House Bill 99 was signed by the governor a week after the bill passed both the House and Senate. The law now allows Ohio schools to arm teachers or other employees with up to 24 hours of training.
Each member of a school defense team would be required to meet the minimum training and have yearly criminal background checks.
The law does not require schools to participate and schools can choose to either opt-in or opt-out. Additionally, districts that participate can choose to require more training that is outside the state required training.
The bill calls for a heavy reduction in the required training for a teacher or adult to carry a gun on school property. Previous legislation required adults, teacher or staff members, to become peace officers with over 700 hours of educational training and courses.
The training would include how to stop an active shooter, how to de-escalate a violent situation, trauma and first-aid care, at least four hours in “scenario-based or simulated training exercises,” and completing ‘tactical live firearms training.’
Additionally, the law will now require all schools in the state to establish a behavioral threat assessment program and training, and will provide funding for schools to establish those programs. Additional funding included in the bill provides money for other mental health programs and money for districts that don’t have a school safety tip line to connect into a statewide school safety tip line, DeWine said.

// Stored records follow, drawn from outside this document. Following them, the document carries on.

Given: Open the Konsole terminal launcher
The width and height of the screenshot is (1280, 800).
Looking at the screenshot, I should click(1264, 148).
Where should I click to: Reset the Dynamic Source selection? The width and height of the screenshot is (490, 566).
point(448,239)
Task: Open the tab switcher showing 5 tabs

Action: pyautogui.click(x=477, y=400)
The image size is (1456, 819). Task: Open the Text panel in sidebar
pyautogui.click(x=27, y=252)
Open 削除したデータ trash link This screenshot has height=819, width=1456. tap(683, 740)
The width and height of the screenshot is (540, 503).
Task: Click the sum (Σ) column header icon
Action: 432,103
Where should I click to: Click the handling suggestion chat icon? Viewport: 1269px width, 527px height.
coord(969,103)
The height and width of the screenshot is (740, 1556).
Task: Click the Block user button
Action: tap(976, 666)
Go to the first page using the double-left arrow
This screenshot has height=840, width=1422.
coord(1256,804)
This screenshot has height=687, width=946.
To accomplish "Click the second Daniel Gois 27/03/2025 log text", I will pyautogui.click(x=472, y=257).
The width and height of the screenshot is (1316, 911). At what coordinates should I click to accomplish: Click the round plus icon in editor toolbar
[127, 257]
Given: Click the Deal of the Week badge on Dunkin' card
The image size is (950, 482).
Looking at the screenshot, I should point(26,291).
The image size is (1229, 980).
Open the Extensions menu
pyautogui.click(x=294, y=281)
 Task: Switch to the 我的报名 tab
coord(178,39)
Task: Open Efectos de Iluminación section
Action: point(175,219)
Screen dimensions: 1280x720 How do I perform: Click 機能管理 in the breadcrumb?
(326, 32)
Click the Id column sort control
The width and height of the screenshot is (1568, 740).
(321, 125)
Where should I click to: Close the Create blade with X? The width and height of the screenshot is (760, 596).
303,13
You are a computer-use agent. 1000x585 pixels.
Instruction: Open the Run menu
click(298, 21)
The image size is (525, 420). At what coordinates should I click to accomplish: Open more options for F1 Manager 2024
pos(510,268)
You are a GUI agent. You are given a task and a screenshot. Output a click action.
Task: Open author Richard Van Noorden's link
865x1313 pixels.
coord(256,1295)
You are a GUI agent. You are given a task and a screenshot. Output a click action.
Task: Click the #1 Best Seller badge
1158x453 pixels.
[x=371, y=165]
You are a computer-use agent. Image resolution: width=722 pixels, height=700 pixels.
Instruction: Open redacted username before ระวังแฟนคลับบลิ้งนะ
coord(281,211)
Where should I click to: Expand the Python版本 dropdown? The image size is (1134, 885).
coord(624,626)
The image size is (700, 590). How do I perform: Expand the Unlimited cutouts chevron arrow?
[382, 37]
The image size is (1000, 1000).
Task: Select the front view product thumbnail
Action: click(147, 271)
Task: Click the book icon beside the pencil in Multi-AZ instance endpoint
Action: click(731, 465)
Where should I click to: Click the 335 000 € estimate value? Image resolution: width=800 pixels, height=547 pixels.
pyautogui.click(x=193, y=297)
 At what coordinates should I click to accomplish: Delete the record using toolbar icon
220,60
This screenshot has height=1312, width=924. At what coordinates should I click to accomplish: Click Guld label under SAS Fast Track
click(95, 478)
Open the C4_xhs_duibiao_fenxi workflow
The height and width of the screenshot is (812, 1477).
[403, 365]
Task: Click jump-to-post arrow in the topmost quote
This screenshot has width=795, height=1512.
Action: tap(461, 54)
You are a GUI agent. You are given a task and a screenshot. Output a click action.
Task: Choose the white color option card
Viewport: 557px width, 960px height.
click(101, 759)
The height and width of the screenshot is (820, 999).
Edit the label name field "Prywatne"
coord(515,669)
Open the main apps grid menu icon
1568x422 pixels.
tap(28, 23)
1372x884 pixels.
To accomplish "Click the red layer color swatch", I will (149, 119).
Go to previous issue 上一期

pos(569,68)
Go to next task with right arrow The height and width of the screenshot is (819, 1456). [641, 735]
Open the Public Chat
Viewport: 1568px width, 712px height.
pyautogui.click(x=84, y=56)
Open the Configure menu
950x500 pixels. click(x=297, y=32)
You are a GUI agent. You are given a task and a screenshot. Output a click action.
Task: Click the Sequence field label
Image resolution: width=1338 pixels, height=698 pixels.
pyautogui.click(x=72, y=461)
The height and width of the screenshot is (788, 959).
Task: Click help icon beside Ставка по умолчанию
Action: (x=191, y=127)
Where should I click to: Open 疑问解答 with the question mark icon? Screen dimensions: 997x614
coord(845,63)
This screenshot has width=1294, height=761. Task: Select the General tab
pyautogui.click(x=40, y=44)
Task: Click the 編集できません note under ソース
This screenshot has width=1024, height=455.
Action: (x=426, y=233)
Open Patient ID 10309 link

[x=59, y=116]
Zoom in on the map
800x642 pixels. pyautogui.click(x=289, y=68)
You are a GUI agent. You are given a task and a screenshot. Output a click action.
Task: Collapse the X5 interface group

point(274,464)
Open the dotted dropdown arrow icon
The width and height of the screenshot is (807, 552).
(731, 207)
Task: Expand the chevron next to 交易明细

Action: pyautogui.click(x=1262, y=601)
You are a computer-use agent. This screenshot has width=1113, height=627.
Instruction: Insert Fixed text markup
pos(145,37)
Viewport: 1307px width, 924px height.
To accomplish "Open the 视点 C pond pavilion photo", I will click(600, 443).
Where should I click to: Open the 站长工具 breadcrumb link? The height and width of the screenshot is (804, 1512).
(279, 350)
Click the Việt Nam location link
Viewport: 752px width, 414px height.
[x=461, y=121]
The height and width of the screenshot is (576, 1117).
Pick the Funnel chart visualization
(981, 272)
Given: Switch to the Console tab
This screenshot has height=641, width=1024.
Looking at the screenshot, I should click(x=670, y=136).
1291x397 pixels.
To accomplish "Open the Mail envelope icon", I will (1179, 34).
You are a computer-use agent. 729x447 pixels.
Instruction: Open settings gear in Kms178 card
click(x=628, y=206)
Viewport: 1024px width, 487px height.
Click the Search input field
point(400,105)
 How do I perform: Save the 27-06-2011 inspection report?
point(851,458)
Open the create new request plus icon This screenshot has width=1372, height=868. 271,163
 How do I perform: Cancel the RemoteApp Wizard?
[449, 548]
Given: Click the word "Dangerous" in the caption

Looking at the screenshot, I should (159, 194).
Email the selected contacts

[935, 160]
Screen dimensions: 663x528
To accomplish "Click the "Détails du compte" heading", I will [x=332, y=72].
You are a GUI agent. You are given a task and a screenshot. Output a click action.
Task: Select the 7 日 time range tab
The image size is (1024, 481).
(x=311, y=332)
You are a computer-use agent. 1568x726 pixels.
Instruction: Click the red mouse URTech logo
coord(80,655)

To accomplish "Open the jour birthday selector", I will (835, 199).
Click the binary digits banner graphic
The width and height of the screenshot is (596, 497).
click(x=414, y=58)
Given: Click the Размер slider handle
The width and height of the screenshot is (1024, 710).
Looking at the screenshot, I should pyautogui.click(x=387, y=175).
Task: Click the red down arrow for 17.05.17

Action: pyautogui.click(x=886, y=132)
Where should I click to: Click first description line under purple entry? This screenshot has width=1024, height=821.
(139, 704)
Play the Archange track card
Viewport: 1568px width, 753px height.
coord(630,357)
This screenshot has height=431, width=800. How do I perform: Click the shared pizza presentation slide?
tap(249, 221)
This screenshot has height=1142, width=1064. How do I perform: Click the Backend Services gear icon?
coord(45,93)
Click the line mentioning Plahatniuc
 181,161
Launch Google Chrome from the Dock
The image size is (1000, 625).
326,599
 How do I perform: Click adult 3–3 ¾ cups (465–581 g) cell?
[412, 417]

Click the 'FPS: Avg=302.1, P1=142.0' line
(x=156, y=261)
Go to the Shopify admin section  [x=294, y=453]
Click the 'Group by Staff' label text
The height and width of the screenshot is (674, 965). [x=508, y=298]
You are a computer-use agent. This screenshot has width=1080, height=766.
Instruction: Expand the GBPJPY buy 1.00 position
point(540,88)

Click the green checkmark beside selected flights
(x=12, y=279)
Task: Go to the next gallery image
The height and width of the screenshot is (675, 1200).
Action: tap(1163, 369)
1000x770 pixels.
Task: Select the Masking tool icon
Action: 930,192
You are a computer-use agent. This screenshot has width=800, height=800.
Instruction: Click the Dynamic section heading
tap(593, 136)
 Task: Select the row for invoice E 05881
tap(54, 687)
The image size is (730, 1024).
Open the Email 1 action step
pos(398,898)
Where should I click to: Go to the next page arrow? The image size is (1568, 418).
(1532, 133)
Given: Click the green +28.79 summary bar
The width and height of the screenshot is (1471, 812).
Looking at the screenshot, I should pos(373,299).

The bill, before it was signed into law, sparked debate from many sides, with some districts already indicating they’ll opt-out of the plan. Both Dayton City Commissioners and Kettering city leaders urged DeWine to veto the bill after it passed the House and Senate.
Democratic governor candidate Nan Whaley, and former Dayton mayor, issued a response on Twitter, criticizing DeWine for signing the bill into law.
This is a developing story and this story will be updated shortly.